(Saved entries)
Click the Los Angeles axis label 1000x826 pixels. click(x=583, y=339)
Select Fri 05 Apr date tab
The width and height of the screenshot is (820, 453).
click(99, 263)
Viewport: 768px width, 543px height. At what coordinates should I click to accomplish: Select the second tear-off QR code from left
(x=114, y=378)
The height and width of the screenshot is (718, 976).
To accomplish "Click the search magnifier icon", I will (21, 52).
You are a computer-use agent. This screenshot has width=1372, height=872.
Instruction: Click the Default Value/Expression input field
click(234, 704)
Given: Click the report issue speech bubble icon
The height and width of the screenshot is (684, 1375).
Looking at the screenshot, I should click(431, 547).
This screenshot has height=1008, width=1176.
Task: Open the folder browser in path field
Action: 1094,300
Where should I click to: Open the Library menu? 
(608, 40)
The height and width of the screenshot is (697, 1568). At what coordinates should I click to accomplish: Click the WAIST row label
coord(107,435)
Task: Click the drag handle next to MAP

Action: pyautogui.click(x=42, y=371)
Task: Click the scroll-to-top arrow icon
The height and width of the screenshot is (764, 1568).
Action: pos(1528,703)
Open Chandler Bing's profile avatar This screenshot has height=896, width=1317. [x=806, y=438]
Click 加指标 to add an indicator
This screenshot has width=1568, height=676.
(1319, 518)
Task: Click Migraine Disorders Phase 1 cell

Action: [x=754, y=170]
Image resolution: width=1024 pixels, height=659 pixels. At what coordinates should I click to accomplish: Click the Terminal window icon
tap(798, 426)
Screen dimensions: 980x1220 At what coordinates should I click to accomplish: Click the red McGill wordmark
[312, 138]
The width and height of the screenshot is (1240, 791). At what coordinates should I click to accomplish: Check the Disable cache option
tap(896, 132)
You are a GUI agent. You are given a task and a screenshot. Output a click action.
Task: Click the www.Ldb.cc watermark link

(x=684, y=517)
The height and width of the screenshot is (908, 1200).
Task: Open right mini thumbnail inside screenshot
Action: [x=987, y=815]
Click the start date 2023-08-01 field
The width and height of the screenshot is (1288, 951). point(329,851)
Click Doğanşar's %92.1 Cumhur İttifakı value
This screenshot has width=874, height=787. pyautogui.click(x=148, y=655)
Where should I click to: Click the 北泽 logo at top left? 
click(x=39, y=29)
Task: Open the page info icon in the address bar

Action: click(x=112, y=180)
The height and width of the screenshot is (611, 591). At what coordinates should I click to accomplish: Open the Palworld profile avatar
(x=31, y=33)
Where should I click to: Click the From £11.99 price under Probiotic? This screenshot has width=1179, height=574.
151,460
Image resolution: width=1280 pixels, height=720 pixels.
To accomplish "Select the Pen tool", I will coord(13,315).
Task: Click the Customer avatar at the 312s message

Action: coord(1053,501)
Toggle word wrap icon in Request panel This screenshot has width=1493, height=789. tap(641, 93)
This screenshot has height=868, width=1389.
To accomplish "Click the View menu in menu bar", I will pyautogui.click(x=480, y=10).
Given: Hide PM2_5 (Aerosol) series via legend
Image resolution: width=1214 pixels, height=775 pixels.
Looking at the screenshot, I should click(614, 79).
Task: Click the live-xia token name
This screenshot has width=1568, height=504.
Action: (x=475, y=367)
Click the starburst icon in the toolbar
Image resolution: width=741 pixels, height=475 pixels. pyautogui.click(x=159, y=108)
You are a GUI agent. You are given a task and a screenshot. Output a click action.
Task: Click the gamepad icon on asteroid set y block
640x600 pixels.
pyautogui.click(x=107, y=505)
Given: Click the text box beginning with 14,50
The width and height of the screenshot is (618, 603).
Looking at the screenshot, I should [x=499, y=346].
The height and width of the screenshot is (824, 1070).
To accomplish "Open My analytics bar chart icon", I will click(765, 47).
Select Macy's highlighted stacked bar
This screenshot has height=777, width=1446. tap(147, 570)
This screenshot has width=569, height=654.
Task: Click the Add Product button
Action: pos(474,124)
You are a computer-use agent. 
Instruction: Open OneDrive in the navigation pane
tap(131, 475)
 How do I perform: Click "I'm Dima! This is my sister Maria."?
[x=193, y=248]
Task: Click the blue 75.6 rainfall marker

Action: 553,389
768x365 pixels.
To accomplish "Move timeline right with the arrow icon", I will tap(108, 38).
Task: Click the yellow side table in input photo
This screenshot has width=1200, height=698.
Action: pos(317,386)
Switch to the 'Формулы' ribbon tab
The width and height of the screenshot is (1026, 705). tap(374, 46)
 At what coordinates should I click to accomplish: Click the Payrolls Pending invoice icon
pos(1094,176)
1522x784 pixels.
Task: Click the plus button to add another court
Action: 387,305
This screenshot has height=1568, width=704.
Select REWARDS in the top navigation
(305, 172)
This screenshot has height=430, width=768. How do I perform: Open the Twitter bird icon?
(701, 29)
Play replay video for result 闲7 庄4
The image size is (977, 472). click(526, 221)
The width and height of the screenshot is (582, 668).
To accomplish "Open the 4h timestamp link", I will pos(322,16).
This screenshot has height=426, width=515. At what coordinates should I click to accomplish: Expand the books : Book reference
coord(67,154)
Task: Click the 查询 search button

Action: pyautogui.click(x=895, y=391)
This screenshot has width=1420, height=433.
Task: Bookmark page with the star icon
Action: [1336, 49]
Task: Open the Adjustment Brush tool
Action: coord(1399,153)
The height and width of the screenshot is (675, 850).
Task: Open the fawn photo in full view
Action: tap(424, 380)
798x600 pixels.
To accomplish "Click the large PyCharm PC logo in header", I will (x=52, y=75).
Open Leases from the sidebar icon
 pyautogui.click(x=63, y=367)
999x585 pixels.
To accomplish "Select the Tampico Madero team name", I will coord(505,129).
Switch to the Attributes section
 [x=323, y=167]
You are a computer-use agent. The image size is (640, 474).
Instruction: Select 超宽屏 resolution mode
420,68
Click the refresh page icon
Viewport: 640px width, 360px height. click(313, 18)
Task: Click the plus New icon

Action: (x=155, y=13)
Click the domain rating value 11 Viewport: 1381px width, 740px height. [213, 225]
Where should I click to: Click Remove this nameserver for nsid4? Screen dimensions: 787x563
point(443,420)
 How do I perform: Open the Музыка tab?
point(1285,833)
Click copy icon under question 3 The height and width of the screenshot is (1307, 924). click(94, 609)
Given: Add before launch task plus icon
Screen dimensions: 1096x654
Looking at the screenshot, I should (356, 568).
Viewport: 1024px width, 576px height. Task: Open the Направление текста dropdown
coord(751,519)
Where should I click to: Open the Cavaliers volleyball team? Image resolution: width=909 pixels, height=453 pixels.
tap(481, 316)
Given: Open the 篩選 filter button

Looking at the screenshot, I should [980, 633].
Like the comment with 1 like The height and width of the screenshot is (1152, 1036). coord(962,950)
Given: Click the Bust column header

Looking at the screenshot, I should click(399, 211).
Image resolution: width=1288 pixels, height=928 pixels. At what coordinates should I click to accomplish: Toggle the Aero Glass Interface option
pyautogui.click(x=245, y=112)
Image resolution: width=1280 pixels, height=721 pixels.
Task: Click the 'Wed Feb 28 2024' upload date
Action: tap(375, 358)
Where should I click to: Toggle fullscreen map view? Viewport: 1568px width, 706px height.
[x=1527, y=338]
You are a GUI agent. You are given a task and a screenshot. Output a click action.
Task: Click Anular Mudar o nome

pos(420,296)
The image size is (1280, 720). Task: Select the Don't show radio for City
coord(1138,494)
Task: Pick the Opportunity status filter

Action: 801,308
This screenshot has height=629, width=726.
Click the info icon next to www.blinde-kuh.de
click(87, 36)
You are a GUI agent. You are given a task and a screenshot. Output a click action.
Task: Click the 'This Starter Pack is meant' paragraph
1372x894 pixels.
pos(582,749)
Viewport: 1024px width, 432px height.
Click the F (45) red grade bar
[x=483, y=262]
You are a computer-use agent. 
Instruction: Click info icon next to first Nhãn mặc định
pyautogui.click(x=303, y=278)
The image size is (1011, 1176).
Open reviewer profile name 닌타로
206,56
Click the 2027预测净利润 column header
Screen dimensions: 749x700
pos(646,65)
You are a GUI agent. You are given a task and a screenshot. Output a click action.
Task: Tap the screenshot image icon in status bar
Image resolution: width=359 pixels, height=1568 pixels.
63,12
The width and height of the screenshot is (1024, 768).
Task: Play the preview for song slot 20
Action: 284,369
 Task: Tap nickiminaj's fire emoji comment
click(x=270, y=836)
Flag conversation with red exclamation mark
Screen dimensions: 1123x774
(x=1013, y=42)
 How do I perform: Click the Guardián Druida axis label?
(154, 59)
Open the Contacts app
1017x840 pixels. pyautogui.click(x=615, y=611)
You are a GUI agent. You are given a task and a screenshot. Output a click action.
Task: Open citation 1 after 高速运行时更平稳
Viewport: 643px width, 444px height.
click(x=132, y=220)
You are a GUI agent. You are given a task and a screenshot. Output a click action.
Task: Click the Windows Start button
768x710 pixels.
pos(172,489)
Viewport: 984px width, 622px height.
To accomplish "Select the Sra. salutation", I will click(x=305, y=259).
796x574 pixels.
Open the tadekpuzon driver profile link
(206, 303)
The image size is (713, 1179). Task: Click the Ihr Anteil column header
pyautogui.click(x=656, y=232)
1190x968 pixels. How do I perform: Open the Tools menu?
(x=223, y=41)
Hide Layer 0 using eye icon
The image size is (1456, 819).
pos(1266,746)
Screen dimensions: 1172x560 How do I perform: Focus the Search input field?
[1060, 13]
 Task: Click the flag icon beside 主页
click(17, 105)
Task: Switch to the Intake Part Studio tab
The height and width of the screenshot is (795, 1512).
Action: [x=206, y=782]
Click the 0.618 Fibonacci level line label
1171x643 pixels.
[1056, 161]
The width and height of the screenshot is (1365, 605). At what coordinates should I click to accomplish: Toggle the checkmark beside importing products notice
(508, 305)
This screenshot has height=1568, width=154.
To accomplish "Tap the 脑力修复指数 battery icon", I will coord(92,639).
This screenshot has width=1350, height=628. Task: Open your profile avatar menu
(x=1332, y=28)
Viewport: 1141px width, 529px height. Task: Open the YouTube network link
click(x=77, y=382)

▶ _YOUR GOAL_: Repeat word for word the lines above that run from the line containing "The width and height of the screenshot is (1365, 605)." through the line containing "This screenshot has height=1568, width=154.", both ends included, and nothing else.

▶ _WRITTEN RESPONSE_:
The width and height of the screenshot is (1365, 605). At what coordinates should I click to accomplish: Toggle the checkmark beside importing products notice
(508, 305)
This screenshot has height=1568, width=154.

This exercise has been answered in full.